Key points:
- Pershing Square bids $64.4B for UMG
- 78% premium to UMG’s April 2 closing price
- UMG shares jump 28.3% in Amsterdam
Bill Ackman is seeking to merge the struggling music giant and is prepared to spend big – a 78% premium to UMG’s closing price.
🎵 Ackman to Drop $64 Billion on UMG
- Pershing Square announced Tuesday it is planning to acquire Universal Music Group
UMG in a cash and stock deal worth approximately 55.8 billion euros, or $64.4 billion.
- Shareholders would receive 9.4 billion euros in cash plus 0.77 shares of new stock per UMG share held, totaling 30.4 euros per share. UMG jumped 28.3% shortly after the Amsterdam open, extending its 2026 gain to 23%.

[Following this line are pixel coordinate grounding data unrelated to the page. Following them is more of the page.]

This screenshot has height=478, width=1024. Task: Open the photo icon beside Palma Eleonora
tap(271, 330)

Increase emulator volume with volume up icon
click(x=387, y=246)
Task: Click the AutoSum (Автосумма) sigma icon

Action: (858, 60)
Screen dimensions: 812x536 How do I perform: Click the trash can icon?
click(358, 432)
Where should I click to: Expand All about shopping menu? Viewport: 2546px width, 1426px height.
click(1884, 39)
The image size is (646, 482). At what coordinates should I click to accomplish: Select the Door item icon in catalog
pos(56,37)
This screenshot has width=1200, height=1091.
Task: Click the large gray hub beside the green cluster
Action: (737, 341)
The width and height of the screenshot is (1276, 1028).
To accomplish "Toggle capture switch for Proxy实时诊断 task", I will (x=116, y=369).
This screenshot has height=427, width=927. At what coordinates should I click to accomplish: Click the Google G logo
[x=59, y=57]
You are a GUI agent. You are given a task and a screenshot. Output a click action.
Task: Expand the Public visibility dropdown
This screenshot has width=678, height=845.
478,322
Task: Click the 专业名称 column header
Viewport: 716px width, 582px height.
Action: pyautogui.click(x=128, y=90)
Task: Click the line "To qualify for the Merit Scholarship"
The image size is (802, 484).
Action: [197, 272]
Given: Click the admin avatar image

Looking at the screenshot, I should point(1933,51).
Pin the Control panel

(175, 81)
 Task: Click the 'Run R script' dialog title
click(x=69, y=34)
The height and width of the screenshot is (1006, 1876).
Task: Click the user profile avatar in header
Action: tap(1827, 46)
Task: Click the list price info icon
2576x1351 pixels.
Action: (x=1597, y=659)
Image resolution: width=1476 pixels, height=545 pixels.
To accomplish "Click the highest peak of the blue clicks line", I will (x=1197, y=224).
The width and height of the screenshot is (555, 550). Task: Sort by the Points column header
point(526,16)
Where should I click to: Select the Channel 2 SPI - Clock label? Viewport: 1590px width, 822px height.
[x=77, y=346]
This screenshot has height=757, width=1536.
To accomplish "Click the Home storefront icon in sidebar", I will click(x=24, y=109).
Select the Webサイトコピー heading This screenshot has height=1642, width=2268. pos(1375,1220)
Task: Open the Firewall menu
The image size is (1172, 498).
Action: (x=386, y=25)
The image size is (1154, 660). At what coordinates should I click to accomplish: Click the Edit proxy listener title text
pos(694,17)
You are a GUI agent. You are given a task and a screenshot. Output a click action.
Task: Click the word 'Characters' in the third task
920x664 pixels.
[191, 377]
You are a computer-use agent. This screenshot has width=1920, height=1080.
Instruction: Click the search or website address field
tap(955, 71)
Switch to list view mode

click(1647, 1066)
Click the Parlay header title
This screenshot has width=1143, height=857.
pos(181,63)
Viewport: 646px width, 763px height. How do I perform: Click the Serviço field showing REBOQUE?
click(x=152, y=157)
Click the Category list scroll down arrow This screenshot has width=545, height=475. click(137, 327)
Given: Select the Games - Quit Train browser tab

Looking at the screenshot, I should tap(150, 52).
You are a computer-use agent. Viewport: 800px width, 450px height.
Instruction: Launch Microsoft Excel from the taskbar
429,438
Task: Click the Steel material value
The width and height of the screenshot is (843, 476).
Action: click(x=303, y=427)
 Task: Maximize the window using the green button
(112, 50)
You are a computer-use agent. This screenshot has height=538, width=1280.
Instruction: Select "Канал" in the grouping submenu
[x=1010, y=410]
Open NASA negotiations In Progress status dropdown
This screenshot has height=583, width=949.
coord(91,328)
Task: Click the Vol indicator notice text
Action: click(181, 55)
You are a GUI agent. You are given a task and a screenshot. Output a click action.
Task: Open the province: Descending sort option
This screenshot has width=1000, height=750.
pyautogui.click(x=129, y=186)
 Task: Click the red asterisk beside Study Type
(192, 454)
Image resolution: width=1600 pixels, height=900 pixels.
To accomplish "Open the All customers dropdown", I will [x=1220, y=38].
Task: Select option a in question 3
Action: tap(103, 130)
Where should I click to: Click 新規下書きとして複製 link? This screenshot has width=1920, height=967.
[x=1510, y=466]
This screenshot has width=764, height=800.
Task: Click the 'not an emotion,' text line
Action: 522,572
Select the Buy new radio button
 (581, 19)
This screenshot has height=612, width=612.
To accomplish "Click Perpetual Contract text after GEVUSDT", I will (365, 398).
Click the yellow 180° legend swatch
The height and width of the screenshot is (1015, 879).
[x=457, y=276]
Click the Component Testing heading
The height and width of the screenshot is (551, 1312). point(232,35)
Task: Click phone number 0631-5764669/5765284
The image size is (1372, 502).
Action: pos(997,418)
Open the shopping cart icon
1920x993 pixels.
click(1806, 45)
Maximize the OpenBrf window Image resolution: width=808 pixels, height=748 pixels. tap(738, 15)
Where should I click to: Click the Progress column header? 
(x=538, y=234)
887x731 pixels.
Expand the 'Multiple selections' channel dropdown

- A 78% premium is a statement of intent designed to make rejection difficult for the board and economically painful for any shareholder who turns it down.
- The merged entity (Pershing Square + UMG) would list on the New York Stock Exchange, which is central to Ackman’s thesis. He has argued publicly that UMG trades at a significant discount to intrinsic value on Euronext Amsterdam.
🎸 Why UMG and Why Now
- Universal Music Group is the world’s largest music company, home to artists including Taylor Swift and Lady Gaga, and controls one of the most valuable back catalogs in the entertainment industry. It was spun out of French media group Vivendi and listed on Euronext Amsterdam in 2021 at an initial valuation of 46 billion euros.
- Music rights have emerged as one of the most attractive alternative asset classes of the past decade, driven by streaming royalties, sync licensing for film and television, and the growing monetization of catalog through social media platforms.
- Controlling shareholder Vincent Bollore retains a stake worth around 5.9 billion euros through his connection to Vivendi, making his response to the bid one of the key variables in whether the transaction proceeds.
💰 Ackman’s Biggest Bet Yet
- Bill Ackman has been one of UMG’s most vocal advocates since before its Amsterdam listing, arguing repeatedly that the stock’s European venue suppresses its valuation and that a US listing would unlock significant value.
- The deal is expected to close by year end, subject to regulatory approvals and shareholder acceptance. A transaction of this scale crossing European media ownership, US capital markets, and French holding company interests will likely attract scrutiny from multiple regulators.